TEXT PASSAGE:
## Start

1. That in Case 194 the Commission made the following Findings of Fact, here numbered 2 through 7 and therein numbered 1 through 6:

2. That the Milwaukee Board of School Directors, herein the Board, is a municipal employer having its principal offices at 5225 West Vliet Street, Milwaukee, Wisconsin.

3. That the Milwaukee Teachers' Education Association, herein the Association or the MTEA, is a labor organization having its principal offices at 5130 West Vliet Street, Milwaukee, Wisconsin; and that the Association is the collective bargaining representative for certain professional employes of the District including teachers and social workers.

4. That since 1981, the collective bargaining agreements between the Board and the Association have contained the following provision:

All layoffs shall be based on inverse order of seniority within qualifications as set forth in the following procedures provided that the racial balance of schools is not distributed.

that this provision was first included in a collective bargaining agreement between the parties pursuant to an interest arbitration award; and that as to this disputed provision the arbitrator's award stated:

The Racial Balance Criterion


The MTEA final offer provides that "All layoffs shall be based on the inverse order of seniority within certification/licensure ..." The offer does not include race as a factor in identifying teachers for layoff.

The Board's final offer provides that "All layoffs shall be based on inverse order of seniority ... providing that the racial balance of schools is not disturbed."

Position of the Parties

MTEA Position

The MTEA final offer enables the District to comply with the Federal Court Faculty Desegregation Order even though the Court indicated the Order would not affect the method to be utilized in the event of layoff.

If there were no racial exemption in the layoff procedure, it is clear from the evidence introduced by both parties that the overall percentage of Black faculty members in the District would not be significantly affected. In fact, in no example cited by either party was the overall percentage of Black teachers in the District reduced by more than .65%. Therefore, there is no demonstratable need for any exemption from layoff based upon racial considerations.

A loss of less than one percent of the Black teachers in the District will still allow the District to easily meet the racial balance ranges set by the Federal Court.

In analysis of 97 comparable school districts by geographic location, size, and other criteria indicates that the large majority of such districts do not use either race or affirmative action as a basis for selecting teaching employees for layoff.

During the entire process of negotiations, the Board never proposed anything that would indicate that the number of Blacks to be laid off in the faculty would not occur in an amount greater than their present representation, which is the current Board position. The Board has therefore violated ground rule 11 by never presenting in writing and negotiating what it now says its final offer means.

## End

WHAT YOU NEED TO DO:
1. In the text on the Milwaukee teacher layoff dispute, at what address does the Milwaukee Teachers' Education Association have its principal offices?
2. Continue the text on the Milwaukee teacher layoff dispute, picking up right after its final sentence.

SUPPLIED MATERIAL:
## Start

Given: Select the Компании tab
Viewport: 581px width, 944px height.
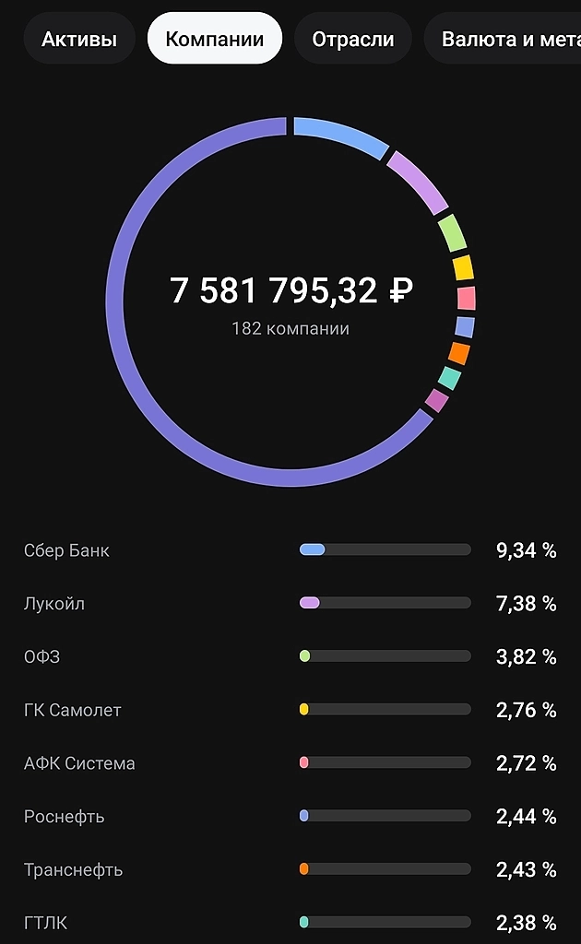Looking at the screenshot, I should point(214,39).
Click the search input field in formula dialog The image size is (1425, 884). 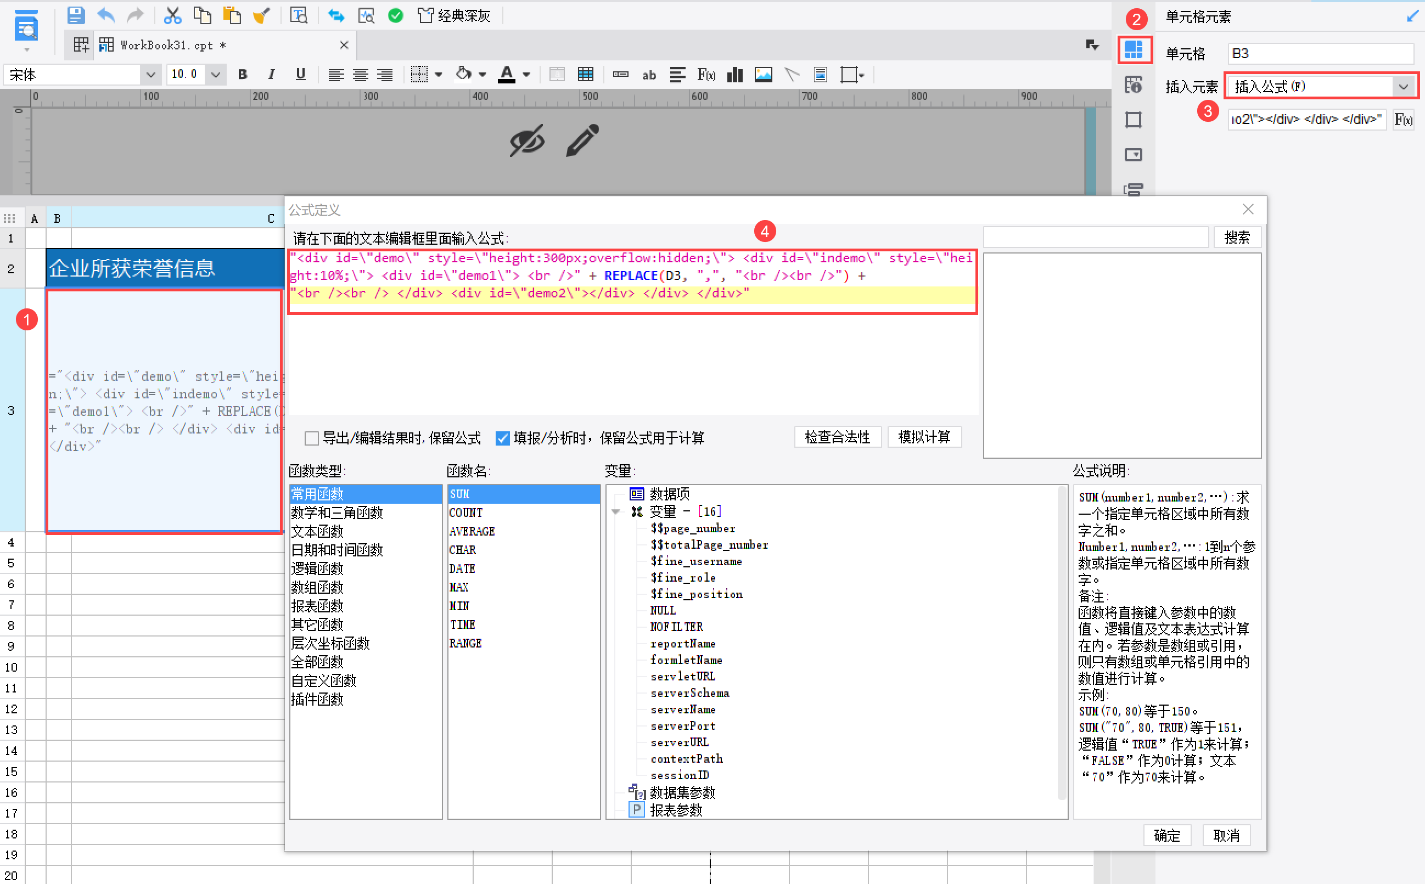[x=1095, y=237]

## End

ANSWER SET:
1. 5130 West Vliet Street, Milwaukee, Wisconsin.

2.
The Board in incorrect in asserting that Black teachers are concentrated near the bottom of the seniority list. In fact, in all of the hypothetical layoffs introduced by both parties, where race was not considered, the overall impact of such layoffs on the racial composition of the teachers would be negligible.

Board Position

It is reasonable and appropriate to structure the layoff procedure so that the percentage of Black teachers employed by the System is not adversely affected.

The MTEA proposal would permit a layoff to ignore the impact on the racial breakdown of the faculty. On the other hand, under the Board's proposal, layoffs of Black teachers would not occur in an amount greater than their present representation in the faculty.

The Board's Affirmative Action Policy Statement for Personnel indicates that it is the Board's objective "to achieve a staffing pattern which is reflective of our community." This is defined as meaning a staffing pattern in which the percentage of Black teachers lies between the Black population of the City of Milwaukee, which is approximately 23 percent, and the percentage of Black students in the system, which is approximately 47 percent.

It is highly desirable to have an adequate representation of Blacks on the school faculty, especially in view of the desegregation process in which the school system is presently involved. Adequate representation of minorities helps dispel myths regarding racial inferiority and confidence. It provides positive role models for all students. It eases the adjustment to desegregation of minority students, their parents, and majority teachers. It also helps provide a multi-cultural curriculum. Moreover, it is important that the representation be in sufficient numbers so that Black teachers can exercise power and influence in the System.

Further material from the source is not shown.